Au dernier état de la relation contractuelle Madame [W] percevait un salaire de base de 3746,35 euros bruts.
Le 20 juin 2012 Madame [W] a été convoquée à un entretien préalable en vue d'une éventuelle mesure de licenciement.
L'entretien s'est déroulé le 4 juillet 2012.
Par lettre recommandée du 13 juillet 2012 l'association EM LYON a notifié à Madame [W] son licenciement pour cause réelle et sérieuse.
Il lui a été reproché en substance d'avoir manqué de respect à l'égard de sa hiérarchie à l'occasion de diverses correspondances, d'avoir remis en cause les choix opérés par la direction, notamment à l'occasion de l'éviction d'un professeur de sport, et de ne pas avoir assuré la gestion des vacataires dans le respect des règles édictées par l'école en déclarant avec retard les heures effectuées par ces vacataires et en validant des factures sans avoir déclaré les interventions correspondantes.
Le 11 octobre 2012 Madame [L] [W] a saisi le conseil de prud'hommes de Lyon à l'effet d'entendre dire et juger :
qu'elle a été victime d'agissements répétés de harcèlement moral,
que le licenciement fondé sur la dénonciation des agissements de harcèlement moral dont elle était victime est nul et de nul effet en application de l'article L. 1152 '3 du code du travail,
subsidiairement que le licenciement est dépourvu de cause réelle et sérieuse.
Elle a sollicité la condamnation de l'association EM LYON à lui payer les sommes de 67 400€ à titre de dommages et intérêts pour licenciement nul, de 34 946 € à titre de dommages et intérêts en réparation de son préjudice moral, de 22 478 € à titre de dommages et intérêts pour violation par l'employeur de son obligation de prévention du harcèlement et subsidiairement de 44 946 € à titre de dommages et intérêts pour licenciement sans cause réelle et sérieuse.

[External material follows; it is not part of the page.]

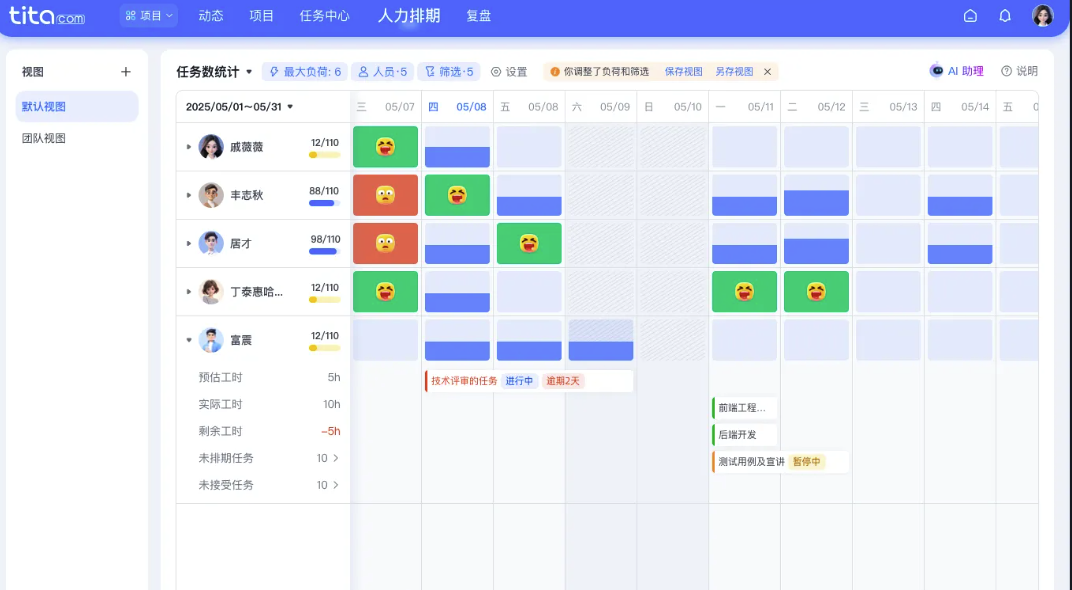Click 戚薇薇's workload emoji face
Viewport: 1072px width, 590px height.
[385, 146]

Par jugement du 11 septembre 2014 le conseil de prud'hommes de Lyon, considérant que Madame [W] n'avait pas été victime d'une situation de harcèlement moral mais que le licenciement était dépourvu de cause réelle et sérieuse, a rejeté la demande d'annulation du licenciement et a condamné l'association EM LYON au paiement des sommes de 10 000 € à titre de dommages et intérêts pour préjudice moral, de 25 000 € à titre de dommages et intérêts pour licenciement abusif et de 1500 € en application de l'article 700 du code de procédure civile.
Madame [L] [W] a relevé appel de cette décision par lettre recommandée du 13 octobre 2014 reçue le 14 octobre 2014.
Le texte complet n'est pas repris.